Rewrite the records starting at the line that has "You are a computer-use agent." and ending after the line that has "(x=20, y=55)", replacing "screenshot" with "screen image" and changing nothing else. Leave the pictures out.

***

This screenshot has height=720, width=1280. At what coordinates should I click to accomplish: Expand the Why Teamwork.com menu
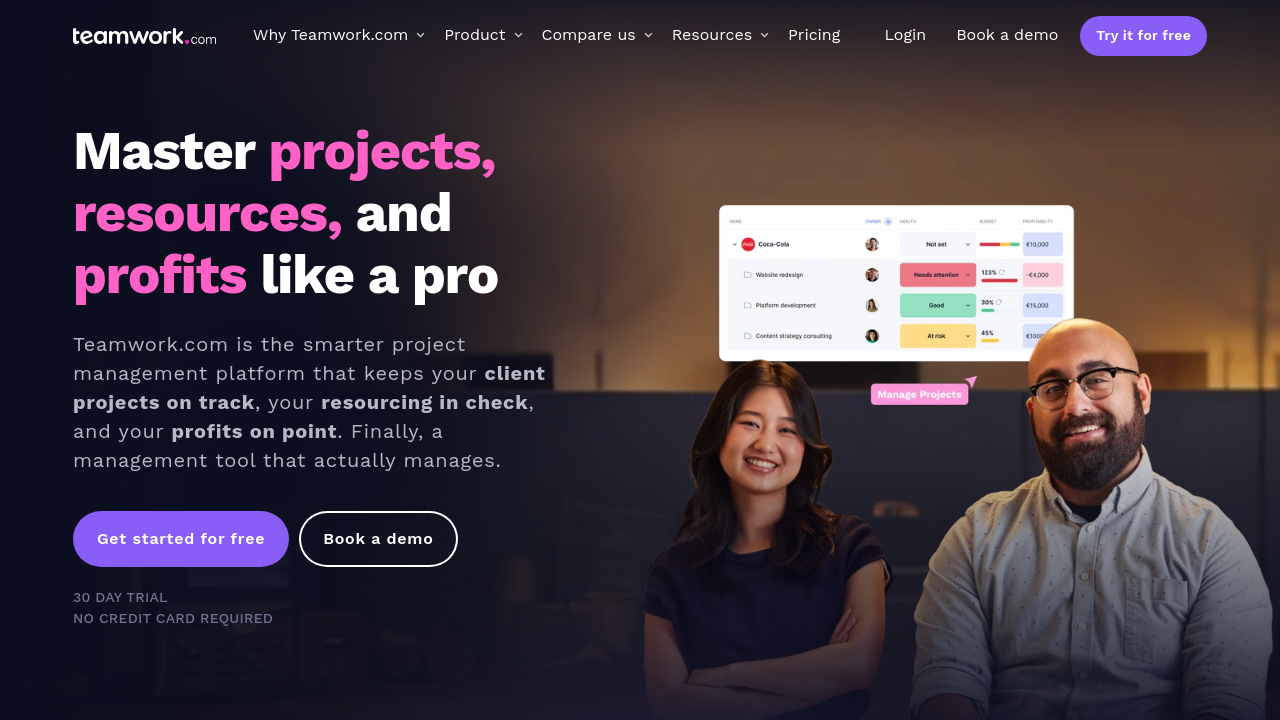339,35
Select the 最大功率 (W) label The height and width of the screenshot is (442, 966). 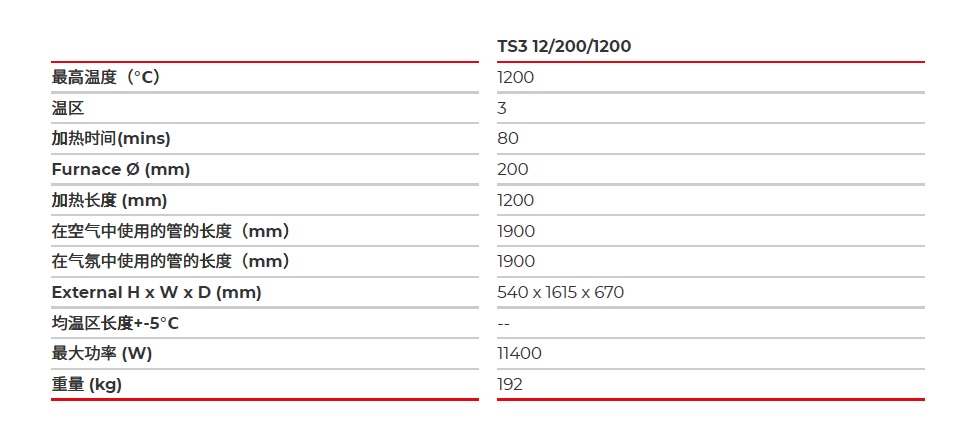102,354
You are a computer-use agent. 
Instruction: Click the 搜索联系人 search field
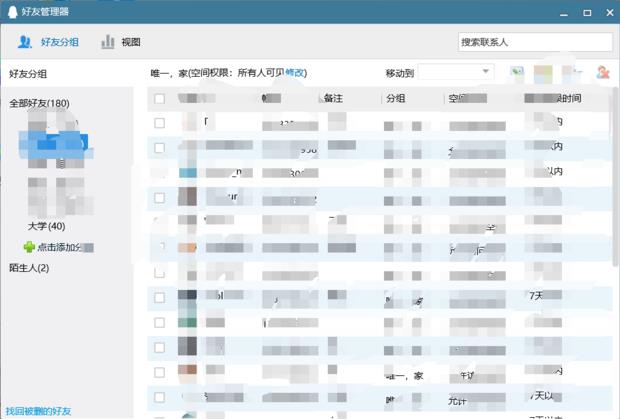(535, 42)
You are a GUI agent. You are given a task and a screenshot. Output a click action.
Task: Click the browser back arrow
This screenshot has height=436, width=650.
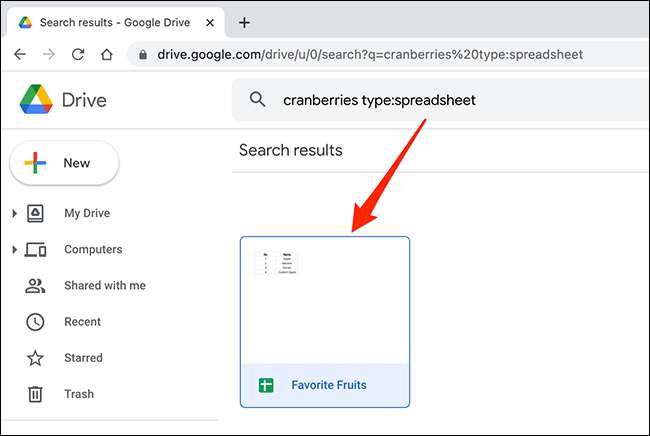(x=20, y=55)
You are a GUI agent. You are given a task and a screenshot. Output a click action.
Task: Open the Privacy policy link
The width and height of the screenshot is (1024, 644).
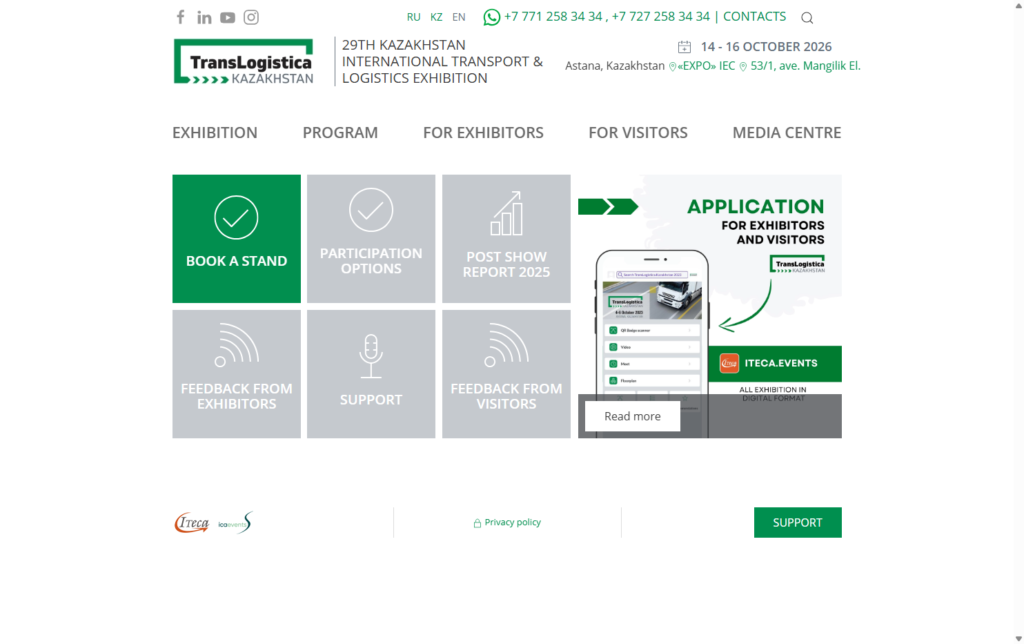(x=512, y=522)
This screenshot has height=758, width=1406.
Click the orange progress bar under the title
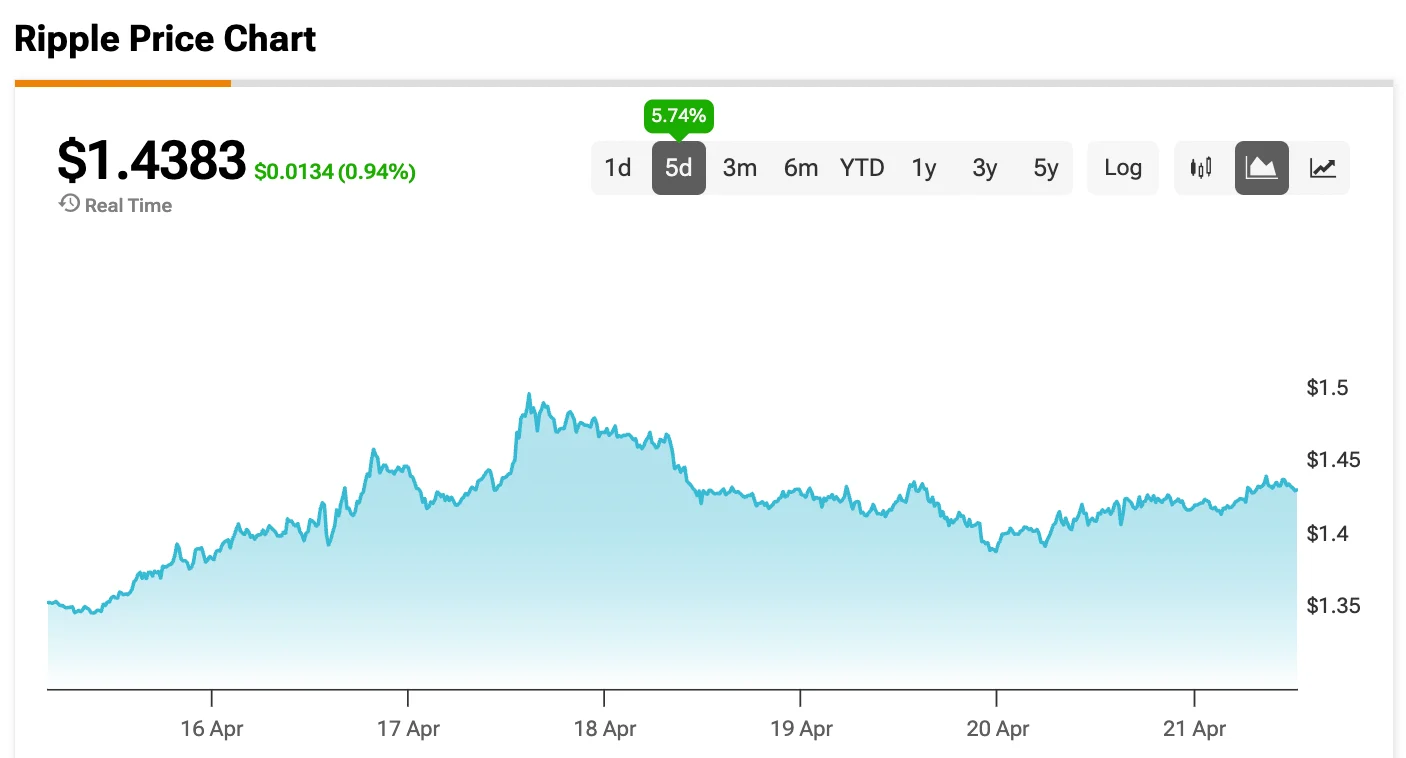tap(122, 83)
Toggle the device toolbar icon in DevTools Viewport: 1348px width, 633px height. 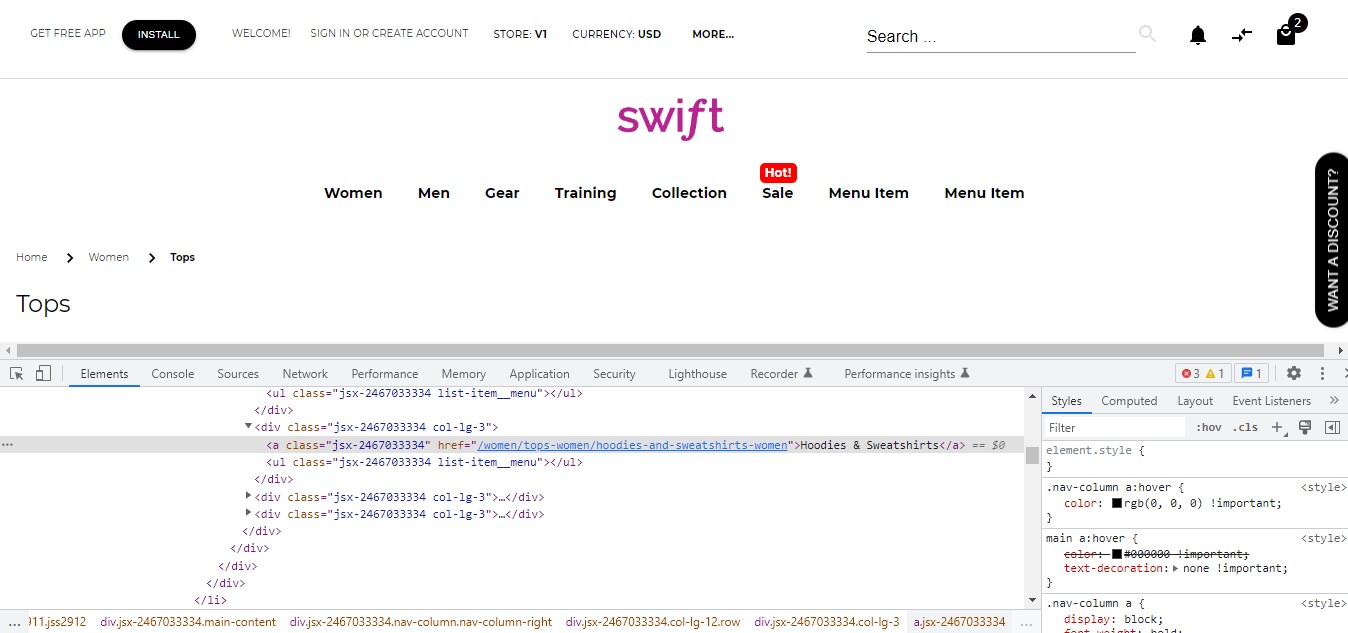pyautogui.click(x=43, y=373)
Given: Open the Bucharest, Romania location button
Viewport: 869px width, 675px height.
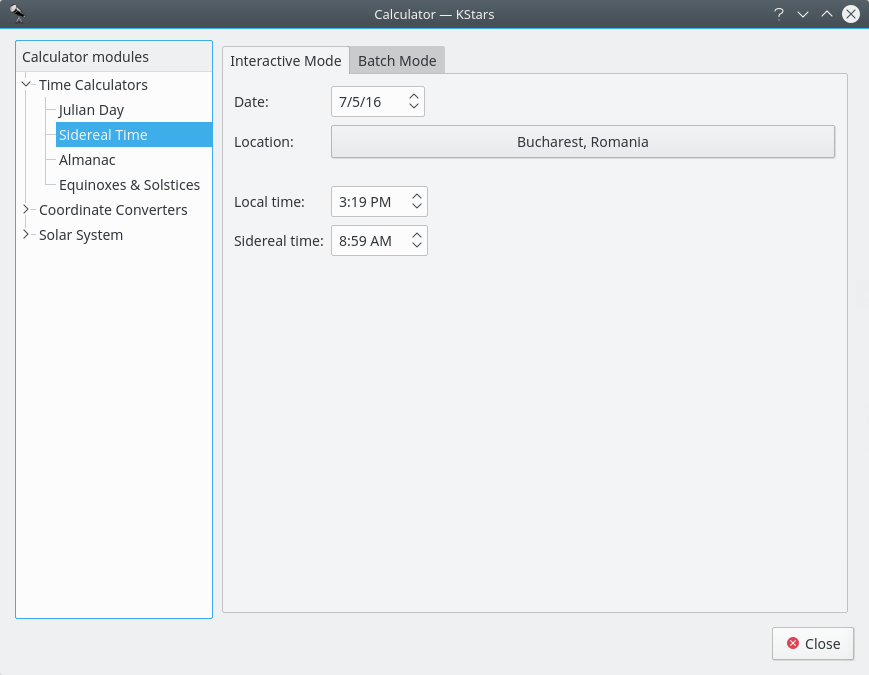Looking at the screenshot, I should (x=582, y=142).
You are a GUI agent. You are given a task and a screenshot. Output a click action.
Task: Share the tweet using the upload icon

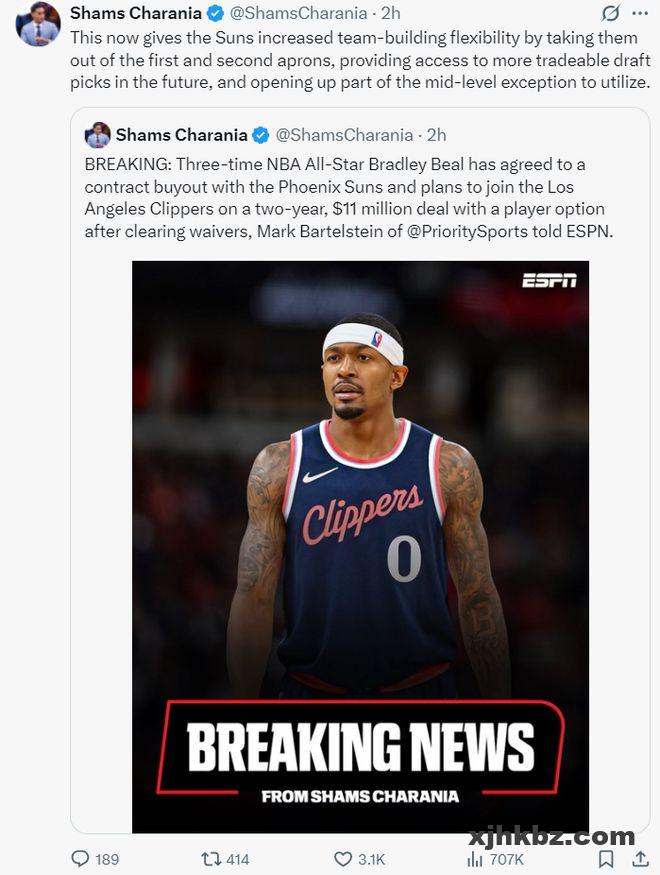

***

» Final result:
You are a computer-use agent. 
Instruction: Click the 搜索联系人 search field
(535, 42)
You are a GUI agent. You are given a task and a screen image. Output a click action.
Task: Click the browser back arrow
This screen image has height=436, width=650.
(x=20, y=55)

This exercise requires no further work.